*** Opening of Data supplied ***
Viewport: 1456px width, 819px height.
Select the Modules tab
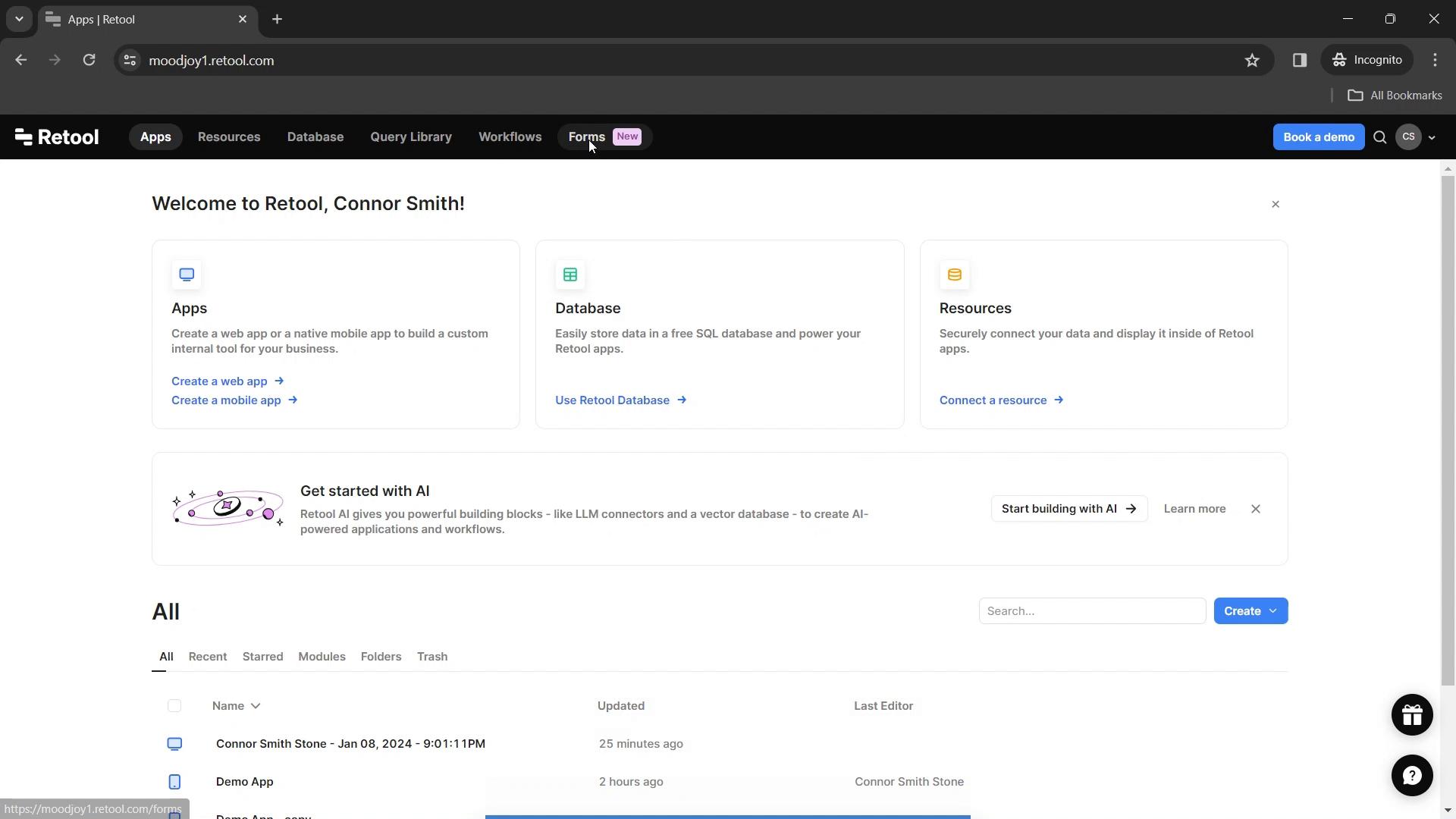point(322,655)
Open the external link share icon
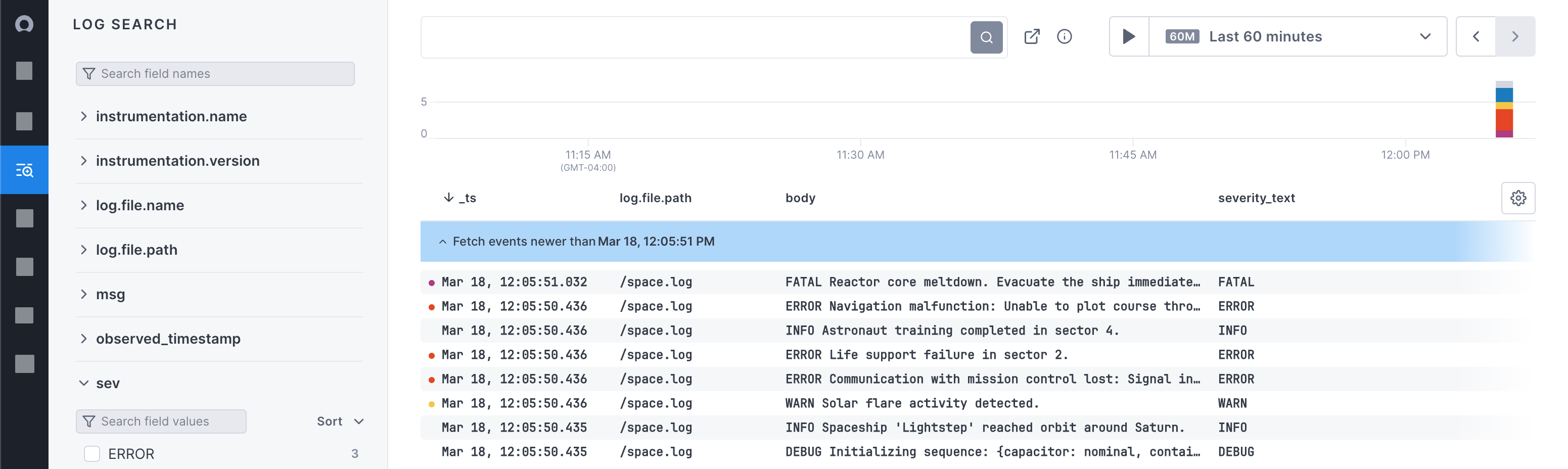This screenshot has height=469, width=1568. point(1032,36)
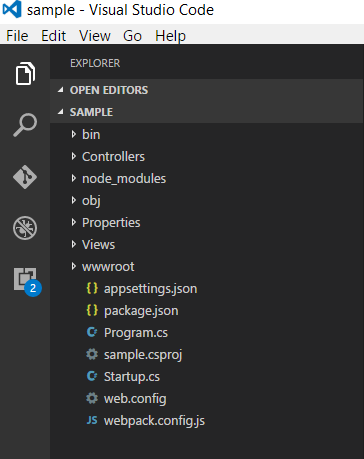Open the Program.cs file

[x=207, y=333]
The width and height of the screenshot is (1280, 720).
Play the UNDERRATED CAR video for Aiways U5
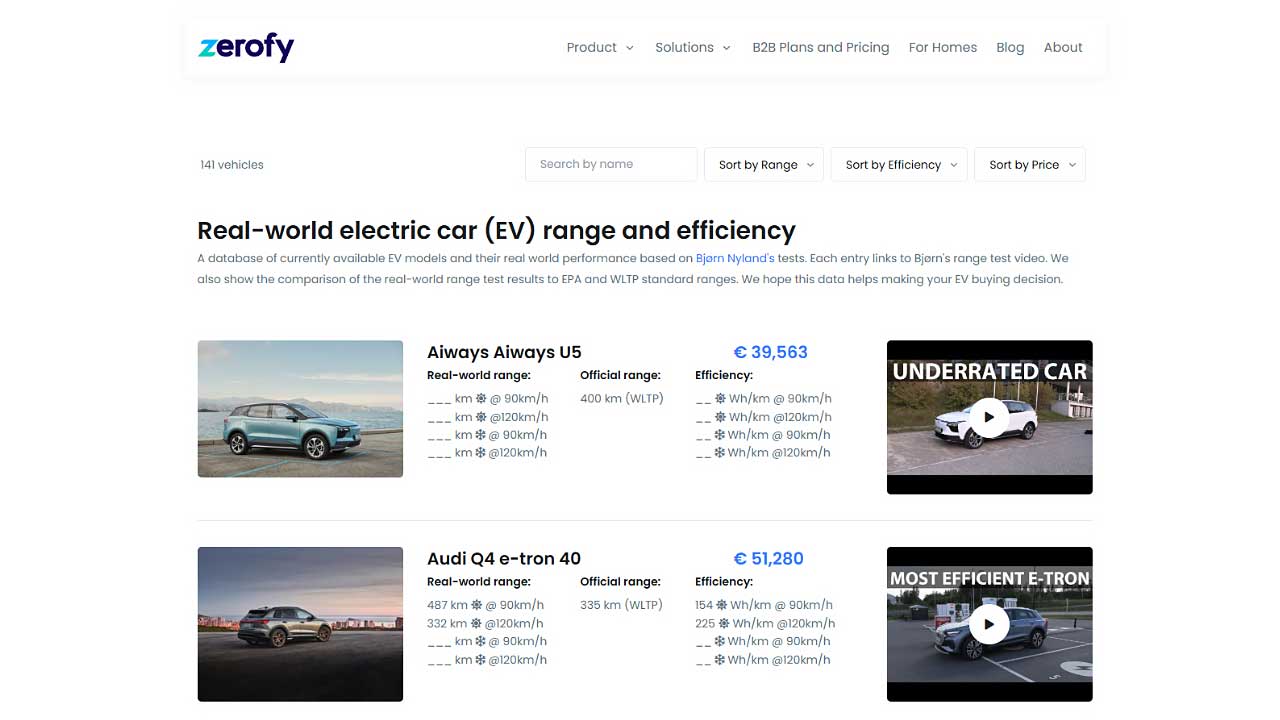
*** Close of Data supplied ***
**What is expected**:
Print only the lines from the line that contains "Select the Modules tab" to the final line of the data, inclusive. Pictures stay out.

**Answer to this exercise**:
Select the Modules tab
point(322,655)
Open the external link share icon
This screenshot has height=469, width=1568. point(1032,36)
Open the Program.cs file

[x=207, y=333]
The width and height of the screenshot is (1280, 720).
Play the UNDERRATED CAR video for Aiways U5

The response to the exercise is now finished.